For some, Fielder's superior counting stats will carry the day, though it's worth remembering that the player clean-up hitter Fielder has driven in the most (other than himself) is No. 3 hitter Braun, who has scored 26 of the 98 runs Fielder has driven in. For others, myself included, their numbers are close enough that Braun's superior all-around contributions, which includes those 26 steals at an outstanding 87 percent success rate and strong play in leftfield, trump Fielder's comparatively one-dimensional game. For still others, Braun's diverse skillset merely compensates for his deficit in the counting stats, knotting this race back up. Looking at their performances over the last three weeks hardly helps maters. Advanced stats, which hold Fielder to the higher standard established by his fellow first baseman and credit Braun for the runs he saves in the field, favor Braun by a solid margin, but I suspect the voters are still leaning toward Fielder. Braun may be the better player, but Fielder has more star power: he's a second-generation major leaguer with the fire-hydrant build, the wild hair, the tattoos, and the violent swing and the local favorite in his walk year/farewell tour whose impending free agency influenced the front-office to go all-in this season. How is Braun supposed to compete with that?
Kemp is the Jose Bautista of the NL. He has clearly been the league's best player this year, but he won't win the MVP award because he has an inferior collection of teammates.
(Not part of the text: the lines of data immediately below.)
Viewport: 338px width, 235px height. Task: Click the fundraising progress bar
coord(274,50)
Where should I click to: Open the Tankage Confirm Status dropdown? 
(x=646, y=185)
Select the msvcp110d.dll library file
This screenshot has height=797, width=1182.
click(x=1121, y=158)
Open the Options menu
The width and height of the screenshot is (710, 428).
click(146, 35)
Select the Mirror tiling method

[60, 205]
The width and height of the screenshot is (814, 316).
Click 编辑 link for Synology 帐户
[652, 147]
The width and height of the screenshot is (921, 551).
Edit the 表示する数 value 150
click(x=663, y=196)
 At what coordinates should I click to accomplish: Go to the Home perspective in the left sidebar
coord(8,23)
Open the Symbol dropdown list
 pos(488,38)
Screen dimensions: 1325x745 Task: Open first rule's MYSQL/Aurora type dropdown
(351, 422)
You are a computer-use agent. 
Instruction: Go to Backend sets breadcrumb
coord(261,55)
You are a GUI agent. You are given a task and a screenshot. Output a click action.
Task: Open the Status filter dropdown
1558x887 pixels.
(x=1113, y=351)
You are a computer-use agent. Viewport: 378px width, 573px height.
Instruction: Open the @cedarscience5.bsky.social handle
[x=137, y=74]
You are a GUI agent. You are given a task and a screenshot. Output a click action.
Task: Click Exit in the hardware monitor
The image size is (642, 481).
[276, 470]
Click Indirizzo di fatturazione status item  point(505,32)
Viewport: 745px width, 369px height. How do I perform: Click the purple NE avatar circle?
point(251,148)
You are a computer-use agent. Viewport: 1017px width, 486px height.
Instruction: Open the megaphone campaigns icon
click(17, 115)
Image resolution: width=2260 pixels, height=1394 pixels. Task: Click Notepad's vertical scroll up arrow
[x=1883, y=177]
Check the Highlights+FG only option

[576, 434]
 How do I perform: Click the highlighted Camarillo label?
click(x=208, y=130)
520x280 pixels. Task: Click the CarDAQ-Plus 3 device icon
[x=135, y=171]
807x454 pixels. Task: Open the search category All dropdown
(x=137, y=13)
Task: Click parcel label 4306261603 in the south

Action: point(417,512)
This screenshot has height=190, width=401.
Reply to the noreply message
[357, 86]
That said, Kemp's superiority to the rest of his league is less obvious that Bautista's. He doesn't lead the league in any major categories, he has struck out more than any of the other top 11 OPS leaders, has walked less than half as often as he has struck out, and he's a sub-par fielder. Still, when you combine his position, his baserunning (though he's been caught four times in his last nine attempts, he still has an excellent 82.5 percent success rate on the season), his power, his run production, and his batting average, you can build the case for Kemp even without turning to the advanced stats, which, with the exception of FanGraphs WAR, heavily favor him over the rest of the league.
FanGraphs WAR favors Upton because Ultimate Zone Rating loves his fielding. Total Zone, the defensive component of Baseball-Reference's WAR, however, lists him as below average in rightfield. No matter, between what Upton does with his bat and his legs and his team's surprising place atop the NL West, Upton seems sure to get plenty of support in the vote, even if the Diamondbacks fail to make the playoffs. Upton leads the NL in doubles, and is tied with Granderson for the major league lead in extra-base hits, and is one behind Kemp atop the NL leaders in total bases. However, he's largely been a product of hitter-friendly Chase Field this season, hitting just .241/.314/.441 on the road.
The defending NL MVP is hitting for essentially the same batting average as a year ago and has already drawn more walks (he leads the NL with 92). His power is down overall, but his slugging percentage hasn't been this high since June 4 and he's on a bit of a home run tear with taters in five of his last 10 games. His Reds have sunk out of the playoff hunt, which will hurt his case, but if he can continue to boost is power numbers, his sparkling batting average (fourth in the league) and league-leading on-base percentage should put him among the top runners-up for the award.